All the services have found that young people joining them are, to use their exquisite phrase, "less robust" than those of previous generations. About 25 per cent of young people who apply to join the Army and appear to be eligible are rejected on straightforward medical grounds because they have clinical medical conditions. A similar number are too fat, too thin, or fail a simple fitness test - running one-and-a-half miles in 11 minutes, 30 seconds. Parachute Regiment candidates have to complete it in a minute less - and that's the gentlest of the tests.

Youngsters no longer venture far from home to climb trees or kick tin cans round the street. Their feet are no longer worn in by hard shoes - they wear trainers. The Army and the Royal Marines have adjusted their training procedures to compensate, but there is a limit to how far they can go without either reducing standards or extending the training period. And a higher proportion of youngsters have abused drugs or have previous convictions, whether drug-related or not. This reduces their fitness further, or bars them from military service because people with convictions are not allowed to join.

But for the Paras more than any other regiment, its image as well as its high physical standards, is a deterrent. According to one senior officer last week, the parents of potential recruits might allow them to join the Army, but would think hard about having them join the Paras.

Educational and social changes have meant that young men who would not have gained A-levels or university places in previous decades may now be tempted into higher education. These were the very people the Army relied on to provide good soldiers and non-commissioned officers. As a result of the draw down of the Army, the public perception is that it is not recruiting. "That is absolutely wrong. We need 15,000 young people every year," Brigadier John Milne, the Army's director of recruiting, said last week.

Nor do the Paras' problems end with recruitment. During the first 10 weeks at one of the Army's four training regiments, another 30 per cent drop out.

For recruits, this is just the beginning. They then go on to complete more physical training to prepare them for the week of tests known as the pre-parachute selection course - "P" Company.

The 10 "P" Company tests are not just physical. They are a test of grim determination, and to that end everyone is reduced to a level where they are tired out and often injured. The pressure is unrelentingly psychological. Only after that can the recruits claim their famous red berets.

The Paras' notoriety for their philosophy of "maximum violence", has been reinforced not only by occasional lapses of discipline but also their activities during the Falklands War when the 2nd Battalion attacked and beat an Argentine force four times its size at Goose Green. The normal ratio for success is 3:l, attacker to defender. At Goose Green it was 1:4. The Commanding Officer, Colonel "H" Jones, who was awarded a posthumous Victoria Cross was not just a hero. He was an original tactical thinker, who pioneered a new concept of infantry tactics using "fire teams", and his system was crucial to that remarkable victory. A high proportion of senior officers, including Lt General Rupert Smith, commanding UN peacekeepers in Bosnia, and Major General Mike Jackson, commanding the 3rd UK division, are Paras. At the very least, they epitomise the view that "the maximum use of violence is not incompatible with the simultaneous use of the intellect".

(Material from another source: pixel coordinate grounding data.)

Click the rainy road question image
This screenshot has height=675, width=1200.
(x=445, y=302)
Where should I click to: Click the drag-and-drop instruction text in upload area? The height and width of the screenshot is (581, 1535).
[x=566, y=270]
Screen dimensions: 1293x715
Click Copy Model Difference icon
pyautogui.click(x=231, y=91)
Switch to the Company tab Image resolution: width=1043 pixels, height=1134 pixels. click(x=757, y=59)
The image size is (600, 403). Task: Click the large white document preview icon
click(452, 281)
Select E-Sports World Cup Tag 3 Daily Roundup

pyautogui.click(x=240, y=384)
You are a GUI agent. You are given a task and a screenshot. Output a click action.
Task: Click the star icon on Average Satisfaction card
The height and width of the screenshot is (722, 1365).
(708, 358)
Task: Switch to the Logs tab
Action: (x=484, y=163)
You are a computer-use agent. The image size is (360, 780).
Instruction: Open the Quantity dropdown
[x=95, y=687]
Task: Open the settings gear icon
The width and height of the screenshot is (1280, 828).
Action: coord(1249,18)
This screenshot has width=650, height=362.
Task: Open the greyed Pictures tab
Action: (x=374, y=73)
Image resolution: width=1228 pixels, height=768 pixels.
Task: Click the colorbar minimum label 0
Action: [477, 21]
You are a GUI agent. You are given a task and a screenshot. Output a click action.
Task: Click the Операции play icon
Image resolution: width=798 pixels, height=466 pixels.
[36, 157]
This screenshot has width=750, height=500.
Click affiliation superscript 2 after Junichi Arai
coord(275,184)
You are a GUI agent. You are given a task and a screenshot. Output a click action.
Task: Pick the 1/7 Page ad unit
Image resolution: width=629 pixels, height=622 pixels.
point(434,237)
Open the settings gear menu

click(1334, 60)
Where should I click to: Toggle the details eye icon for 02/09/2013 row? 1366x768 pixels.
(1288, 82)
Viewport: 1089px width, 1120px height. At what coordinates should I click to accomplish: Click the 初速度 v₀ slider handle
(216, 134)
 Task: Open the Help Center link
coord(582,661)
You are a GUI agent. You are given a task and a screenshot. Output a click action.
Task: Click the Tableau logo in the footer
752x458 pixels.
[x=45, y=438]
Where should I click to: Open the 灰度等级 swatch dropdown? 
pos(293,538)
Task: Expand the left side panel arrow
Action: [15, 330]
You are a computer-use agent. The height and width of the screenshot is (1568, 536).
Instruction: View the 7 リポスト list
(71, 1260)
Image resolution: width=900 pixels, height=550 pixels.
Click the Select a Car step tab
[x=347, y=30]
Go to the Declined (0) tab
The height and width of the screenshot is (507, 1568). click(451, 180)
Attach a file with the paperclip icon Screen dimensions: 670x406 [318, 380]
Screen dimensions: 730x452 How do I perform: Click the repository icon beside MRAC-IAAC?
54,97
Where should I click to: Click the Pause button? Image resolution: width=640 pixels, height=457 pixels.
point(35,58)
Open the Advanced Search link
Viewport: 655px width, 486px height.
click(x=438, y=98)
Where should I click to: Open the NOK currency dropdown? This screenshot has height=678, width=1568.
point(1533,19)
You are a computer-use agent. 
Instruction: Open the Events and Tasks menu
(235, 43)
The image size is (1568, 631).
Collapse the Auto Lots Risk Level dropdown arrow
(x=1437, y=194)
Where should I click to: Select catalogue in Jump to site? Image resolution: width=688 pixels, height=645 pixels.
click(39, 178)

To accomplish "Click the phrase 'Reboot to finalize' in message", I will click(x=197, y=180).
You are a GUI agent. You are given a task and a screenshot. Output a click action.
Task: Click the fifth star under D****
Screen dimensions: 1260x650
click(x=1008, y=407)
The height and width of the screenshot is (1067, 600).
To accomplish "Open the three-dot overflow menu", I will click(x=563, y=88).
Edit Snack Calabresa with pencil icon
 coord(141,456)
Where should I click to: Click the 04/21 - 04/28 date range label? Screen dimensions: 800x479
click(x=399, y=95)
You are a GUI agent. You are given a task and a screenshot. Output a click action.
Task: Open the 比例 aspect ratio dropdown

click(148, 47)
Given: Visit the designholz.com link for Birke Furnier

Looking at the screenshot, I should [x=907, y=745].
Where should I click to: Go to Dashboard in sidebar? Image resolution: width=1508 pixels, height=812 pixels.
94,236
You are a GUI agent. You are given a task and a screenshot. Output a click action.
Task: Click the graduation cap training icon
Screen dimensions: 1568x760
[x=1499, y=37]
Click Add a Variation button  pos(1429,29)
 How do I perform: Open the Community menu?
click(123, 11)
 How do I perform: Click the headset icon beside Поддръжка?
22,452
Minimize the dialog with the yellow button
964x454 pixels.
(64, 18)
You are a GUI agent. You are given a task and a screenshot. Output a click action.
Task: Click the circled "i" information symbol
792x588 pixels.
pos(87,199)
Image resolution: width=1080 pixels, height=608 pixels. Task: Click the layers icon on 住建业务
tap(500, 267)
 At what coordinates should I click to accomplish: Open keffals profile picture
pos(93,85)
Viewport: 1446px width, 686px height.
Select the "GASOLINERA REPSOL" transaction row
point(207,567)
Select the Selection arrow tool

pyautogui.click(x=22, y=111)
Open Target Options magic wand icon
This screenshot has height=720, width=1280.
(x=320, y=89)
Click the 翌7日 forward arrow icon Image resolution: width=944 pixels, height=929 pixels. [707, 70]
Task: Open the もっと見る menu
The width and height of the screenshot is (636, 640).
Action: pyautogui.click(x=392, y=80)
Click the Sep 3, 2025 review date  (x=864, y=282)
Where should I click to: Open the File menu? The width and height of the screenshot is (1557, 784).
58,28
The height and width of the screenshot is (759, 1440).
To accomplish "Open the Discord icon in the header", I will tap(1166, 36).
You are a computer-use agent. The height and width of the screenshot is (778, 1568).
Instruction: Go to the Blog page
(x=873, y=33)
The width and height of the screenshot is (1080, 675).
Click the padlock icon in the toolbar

There is also a feeling in some quarters that parachuting into action is now an outmoded form of warfare, associated more with the Second World War's Battle of Arnhem, perceived as one of Britain's bigger military disasters, but out of place in the new world order. Senior officers, including Brigadier John Holmes, the commander of Britain's 5th Airborne Brigade, say that is short-sighted.

Brig Holmes and his colleagues are convinced that if Britain wished to play the part of a major power, it needs to maintain the ability to land troops, even if there is no secure airfield. Helicopters can only cover short distances and are extremely vulnerable.